Salma Ali, Executive Director, BNWLA
We should emphasise on the issue of domestic violence. It is the most common violence against women. People have to be sensitized that it is a punishable offence. Besides physical violence, we should also include economic and mental violence.
Women do not find any remedy in the cases of harassment in work place and educational institutions because there is no specific law in this regard. The government should consider this issue seriously.
Monjurul Ahsan Bulbul, Editor- in-Chief & CEO, Boishakhi Television
I want to focus on cultural aspect of our society. If a boy grows up in a family where his mothers gets beaten by his father what can you expect from the boy? We should start from the family. We need to change the patriarchal culture.
Media, should be sensitized about women rights. Now, media does not publish the picture of a rape victim or the identity of the victim. I would request women activists to analyze media contents, and if there is something that is derogatory to the status of women, please inform the media and sensitize them.
U M Habibunnesa, President, Naripakkha
Dignity is at the heart of women rights issues. In our society a woman gets killed due to giving birth of a dark skinned girl child. It happens due to women's inferior status in society. Article 26 of the Constitution pledges that every discriminatory law would be abolished. Since then 42 yeas has gone by, our women are still suffering from discrimination in every sphere of life.
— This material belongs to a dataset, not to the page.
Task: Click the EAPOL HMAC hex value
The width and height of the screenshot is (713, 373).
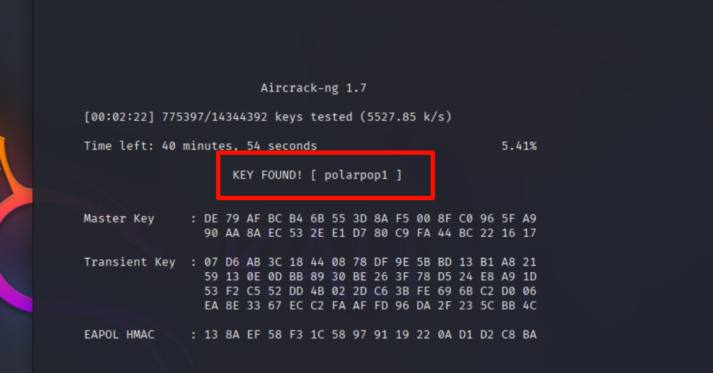Action: (370, 334)
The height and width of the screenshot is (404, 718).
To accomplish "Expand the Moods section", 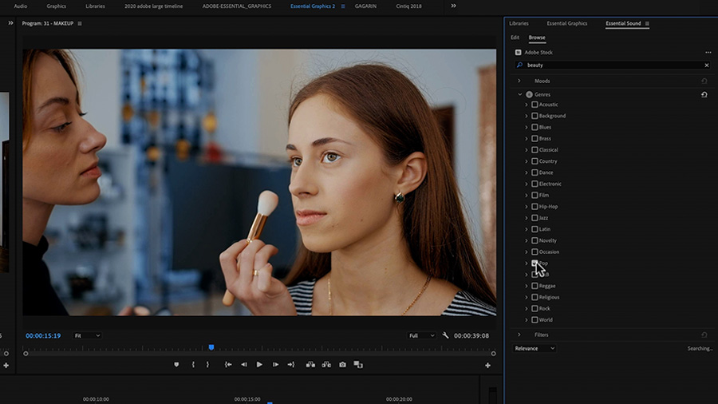I will point(519,81).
We should get more and more people in these discussions and make them aware about women's contribution to society. Media can also play a big role in this endeavour. I dream of a channel only to follow cases of violence against women and other women rights issues.
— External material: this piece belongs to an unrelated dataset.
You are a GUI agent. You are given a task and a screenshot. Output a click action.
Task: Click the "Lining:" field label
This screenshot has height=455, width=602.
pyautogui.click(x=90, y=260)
Tahmina Haque, Manager, Women Rights and Gender Equity Team, Action Aid
Acton Aid is working on feminist economic alternatives. We are also working for recognition of women's unpaid work in the GDP. There are 3Rs regarding women's unpaid work: redefining work, reducing work load and redistribution of work benefit. We along with BRAC University conducted a research on time diary of women in two areas. I hope, the findings of this research will help future researchers.
Jinar Ara Haque, We Can (Campaign to end domestic violence)
We need to change the negative mindset of our community about women and their contribution. There are some elements in the society who portray women negatively and try to confine them inside home. In a popular TV show, a well known cleric often gives sermons against women. Our media should counter these propaganda.
The total system of law enforcement and justice is very machoistic. In this system it is really hard for a victim to fight and prevail for a long time. We have to work for a gender friendly system that does not discriminate against women.
Tariqul Islam, Secretary, Ministry of Women and Child Affairs
Today, I have learnt many new information about women's contribution. The government has pledged support to the campaign “Equality through Dignity” The government also did a campaign through the Joyeeta Onneshon Programme to highlight women's contribution to society and recognize successful women from various sectors. In our National Action Plan, we have instructed the statistical division to count women's contribution to GDP.
The government is very concerned about the issue of violence against women. We have introduced a toll free number that is 10921. We try our best to provide support to victims through government apparatuses. We do regular follow up of case. The government has set up legal support centre at Upazilla level.
We are trying to amend various loopholes in the existing domestic violence related laws. The government has reviewed Child Marriage Restraint Act through consultation with women organization. Soon we will finalise it. The Parliament will soon pass the DNA Act that will go a long way to ensure justice to victims of violence.